:: Input material ::

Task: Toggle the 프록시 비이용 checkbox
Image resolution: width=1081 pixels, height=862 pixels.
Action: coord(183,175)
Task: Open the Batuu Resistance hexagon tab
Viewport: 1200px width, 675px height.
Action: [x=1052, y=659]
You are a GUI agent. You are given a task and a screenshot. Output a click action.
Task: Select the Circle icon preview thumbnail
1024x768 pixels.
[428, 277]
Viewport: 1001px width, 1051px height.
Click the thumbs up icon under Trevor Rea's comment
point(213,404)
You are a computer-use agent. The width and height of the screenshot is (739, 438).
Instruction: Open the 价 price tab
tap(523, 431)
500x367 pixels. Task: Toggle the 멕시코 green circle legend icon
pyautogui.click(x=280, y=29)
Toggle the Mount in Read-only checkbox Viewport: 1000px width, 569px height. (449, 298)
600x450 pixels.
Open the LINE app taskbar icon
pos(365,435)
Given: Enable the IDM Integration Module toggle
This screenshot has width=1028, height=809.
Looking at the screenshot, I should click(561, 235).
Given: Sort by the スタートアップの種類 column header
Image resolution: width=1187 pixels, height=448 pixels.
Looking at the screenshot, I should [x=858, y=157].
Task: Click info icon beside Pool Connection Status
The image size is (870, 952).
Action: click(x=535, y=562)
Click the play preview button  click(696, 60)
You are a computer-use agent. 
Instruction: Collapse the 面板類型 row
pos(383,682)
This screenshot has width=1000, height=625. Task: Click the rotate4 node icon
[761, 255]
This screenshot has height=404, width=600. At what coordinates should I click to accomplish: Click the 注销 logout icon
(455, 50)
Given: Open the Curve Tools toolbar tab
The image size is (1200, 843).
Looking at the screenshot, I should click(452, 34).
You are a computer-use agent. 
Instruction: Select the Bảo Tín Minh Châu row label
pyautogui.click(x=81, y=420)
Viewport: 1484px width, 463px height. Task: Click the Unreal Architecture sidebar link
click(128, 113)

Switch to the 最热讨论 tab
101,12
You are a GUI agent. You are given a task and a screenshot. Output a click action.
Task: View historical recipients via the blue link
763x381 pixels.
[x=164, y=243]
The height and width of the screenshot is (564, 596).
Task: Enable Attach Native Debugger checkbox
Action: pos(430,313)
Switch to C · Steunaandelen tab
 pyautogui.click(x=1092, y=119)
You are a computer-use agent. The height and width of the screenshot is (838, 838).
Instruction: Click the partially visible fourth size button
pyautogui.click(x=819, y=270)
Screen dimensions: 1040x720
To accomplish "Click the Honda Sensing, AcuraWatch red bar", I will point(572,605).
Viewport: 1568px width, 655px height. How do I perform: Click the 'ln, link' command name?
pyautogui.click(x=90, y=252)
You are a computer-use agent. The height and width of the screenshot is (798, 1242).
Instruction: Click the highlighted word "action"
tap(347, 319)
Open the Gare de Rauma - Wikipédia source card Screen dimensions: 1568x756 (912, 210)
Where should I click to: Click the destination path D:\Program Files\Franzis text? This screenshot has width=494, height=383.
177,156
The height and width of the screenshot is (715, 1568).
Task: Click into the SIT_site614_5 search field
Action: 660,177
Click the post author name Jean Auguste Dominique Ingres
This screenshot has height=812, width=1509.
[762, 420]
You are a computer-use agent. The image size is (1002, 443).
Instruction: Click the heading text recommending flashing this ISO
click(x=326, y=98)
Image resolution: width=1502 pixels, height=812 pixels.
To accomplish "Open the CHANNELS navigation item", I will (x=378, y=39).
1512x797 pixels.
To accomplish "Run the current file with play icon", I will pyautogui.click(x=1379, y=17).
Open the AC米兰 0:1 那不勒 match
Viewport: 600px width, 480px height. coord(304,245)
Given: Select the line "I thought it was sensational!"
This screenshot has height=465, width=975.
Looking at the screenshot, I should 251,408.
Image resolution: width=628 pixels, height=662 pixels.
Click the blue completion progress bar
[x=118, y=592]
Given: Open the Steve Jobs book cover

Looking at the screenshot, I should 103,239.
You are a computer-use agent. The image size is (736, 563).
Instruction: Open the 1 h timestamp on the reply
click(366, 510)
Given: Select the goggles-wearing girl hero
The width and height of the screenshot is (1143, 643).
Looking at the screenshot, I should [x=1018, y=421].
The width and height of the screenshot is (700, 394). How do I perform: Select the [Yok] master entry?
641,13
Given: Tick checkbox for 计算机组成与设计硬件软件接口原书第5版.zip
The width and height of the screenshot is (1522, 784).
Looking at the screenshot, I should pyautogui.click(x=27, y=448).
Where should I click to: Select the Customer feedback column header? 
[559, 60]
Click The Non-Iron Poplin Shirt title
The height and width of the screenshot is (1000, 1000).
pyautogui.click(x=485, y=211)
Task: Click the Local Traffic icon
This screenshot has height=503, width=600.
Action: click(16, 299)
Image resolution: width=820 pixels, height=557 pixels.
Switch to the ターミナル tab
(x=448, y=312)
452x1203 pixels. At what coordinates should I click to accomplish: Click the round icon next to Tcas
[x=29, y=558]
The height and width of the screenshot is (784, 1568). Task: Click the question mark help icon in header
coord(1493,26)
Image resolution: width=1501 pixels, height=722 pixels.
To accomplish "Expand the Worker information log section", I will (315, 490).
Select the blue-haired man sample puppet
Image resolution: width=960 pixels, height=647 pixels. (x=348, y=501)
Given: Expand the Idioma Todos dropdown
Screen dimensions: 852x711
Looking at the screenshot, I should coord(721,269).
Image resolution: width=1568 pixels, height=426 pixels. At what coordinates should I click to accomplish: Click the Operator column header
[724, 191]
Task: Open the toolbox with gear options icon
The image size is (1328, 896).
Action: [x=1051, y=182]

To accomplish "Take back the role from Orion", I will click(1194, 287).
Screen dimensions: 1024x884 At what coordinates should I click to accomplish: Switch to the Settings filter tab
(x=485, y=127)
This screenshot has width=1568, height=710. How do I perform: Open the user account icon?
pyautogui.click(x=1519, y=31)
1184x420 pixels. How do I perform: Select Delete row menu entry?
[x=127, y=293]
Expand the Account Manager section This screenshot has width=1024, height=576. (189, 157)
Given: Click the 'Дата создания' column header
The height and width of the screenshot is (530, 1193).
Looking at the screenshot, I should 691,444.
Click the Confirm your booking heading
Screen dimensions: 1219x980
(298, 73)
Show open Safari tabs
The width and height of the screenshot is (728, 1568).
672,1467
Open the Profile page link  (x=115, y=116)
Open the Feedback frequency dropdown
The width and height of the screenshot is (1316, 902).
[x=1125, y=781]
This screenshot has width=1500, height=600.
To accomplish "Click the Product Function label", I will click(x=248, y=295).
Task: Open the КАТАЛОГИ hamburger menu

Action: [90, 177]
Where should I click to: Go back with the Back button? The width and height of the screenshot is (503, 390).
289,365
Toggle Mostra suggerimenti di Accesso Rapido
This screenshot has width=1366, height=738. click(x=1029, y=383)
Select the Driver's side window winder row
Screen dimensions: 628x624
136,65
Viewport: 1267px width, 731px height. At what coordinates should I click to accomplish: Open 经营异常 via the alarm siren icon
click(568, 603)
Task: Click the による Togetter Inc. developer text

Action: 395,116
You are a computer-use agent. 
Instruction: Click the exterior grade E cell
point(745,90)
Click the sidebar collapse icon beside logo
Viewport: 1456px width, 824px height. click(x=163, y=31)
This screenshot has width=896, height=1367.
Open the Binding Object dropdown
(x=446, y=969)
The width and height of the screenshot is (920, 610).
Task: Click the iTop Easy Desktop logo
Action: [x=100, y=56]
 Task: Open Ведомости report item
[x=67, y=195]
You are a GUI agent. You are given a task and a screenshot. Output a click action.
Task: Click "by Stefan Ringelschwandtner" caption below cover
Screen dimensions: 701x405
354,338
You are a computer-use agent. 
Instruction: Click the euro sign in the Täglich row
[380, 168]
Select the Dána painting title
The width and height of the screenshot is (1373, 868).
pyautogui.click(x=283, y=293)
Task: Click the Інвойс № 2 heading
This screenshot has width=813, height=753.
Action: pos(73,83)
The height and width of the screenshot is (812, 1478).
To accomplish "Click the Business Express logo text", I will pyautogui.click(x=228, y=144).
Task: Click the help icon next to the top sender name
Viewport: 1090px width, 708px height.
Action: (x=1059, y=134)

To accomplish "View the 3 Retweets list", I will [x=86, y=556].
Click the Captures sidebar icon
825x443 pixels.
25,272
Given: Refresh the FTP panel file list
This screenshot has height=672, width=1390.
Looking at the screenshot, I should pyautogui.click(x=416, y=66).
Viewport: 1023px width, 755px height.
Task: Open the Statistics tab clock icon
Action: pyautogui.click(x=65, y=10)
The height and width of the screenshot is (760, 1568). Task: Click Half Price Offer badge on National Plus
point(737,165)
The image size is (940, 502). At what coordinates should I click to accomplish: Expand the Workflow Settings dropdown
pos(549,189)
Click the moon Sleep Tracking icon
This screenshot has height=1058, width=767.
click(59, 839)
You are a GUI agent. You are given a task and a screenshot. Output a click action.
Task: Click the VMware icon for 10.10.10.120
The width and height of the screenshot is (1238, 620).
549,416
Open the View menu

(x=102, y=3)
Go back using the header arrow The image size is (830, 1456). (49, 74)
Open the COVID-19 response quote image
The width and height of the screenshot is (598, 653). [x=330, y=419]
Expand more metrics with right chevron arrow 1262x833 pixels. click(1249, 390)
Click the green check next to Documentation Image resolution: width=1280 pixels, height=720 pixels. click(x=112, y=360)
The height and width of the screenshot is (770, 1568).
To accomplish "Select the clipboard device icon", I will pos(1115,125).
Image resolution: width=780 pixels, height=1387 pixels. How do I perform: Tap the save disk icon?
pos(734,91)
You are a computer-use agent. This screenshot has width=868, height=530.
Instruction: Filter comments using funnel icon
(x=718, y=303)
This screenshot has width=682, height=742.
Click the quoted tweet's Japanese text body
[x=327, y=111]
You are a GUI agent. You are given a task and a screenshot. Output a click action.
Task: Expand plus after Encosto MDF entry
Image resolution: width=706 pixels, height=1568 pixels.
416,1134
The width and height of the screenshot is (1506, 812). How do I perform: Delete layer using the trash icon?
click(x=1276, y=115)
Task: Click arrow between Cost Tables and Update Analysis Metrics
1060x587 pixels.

:::

## Your assignment
In the entries above, the lines between the one holding "Task: Click the help" and the one holding "Expand more metrics", inclusive, are to be printed exactly as written, and those alone.

## Solution for this problem
Task: Click the help icon next to the top sender name
Viewport: 1090px width, 708px height.
Action: (x=1059, y=134)

To accomplish "View the 3 Retweets list", I will [x=86, y=556].
Click the Captures sidebar icon
825x443 pixels.
25,272
Given: Refresh the FTP panel file list
This screenshot has height=672, width=1390.
Looking at the screenshot, I should pyautogui.click(x=416, y=66).
Viewport: 1023px width, 755px height.
Task: Open the Statistics tab clock icon
Action: pyautogui.click(x=65, y=10)
The height and width of the screenshot is (760, 1568). Task: Click Half Price Offer badge on National Plus
point(737,165)
The image size is (940, 502). At what coordinates should I click to accomplish: Expand the Workflow Settings dropdown
pos(549,189)
Click the moon Sleep Tracking icon
This screenshot has height=1058, width=767.
click(59, 839)
You are a GUI agent. You are given a task and a screenshot. Output a click action.
Task: Click the VMware icon for 10.10.10.120
The width and height of the screenshot is (1238, 620).
549,416
Open the View menu

(x=102, y=3)
Go back using the header arrow The image size is (830, 1456). (49, 74)
Open the COVID-19 response quote image
The width and height of the screenshot is (598, 653). [x=330, y=419]
Expand more metrics with right chevron arrow 1262x833 pixels. click(1249, 390)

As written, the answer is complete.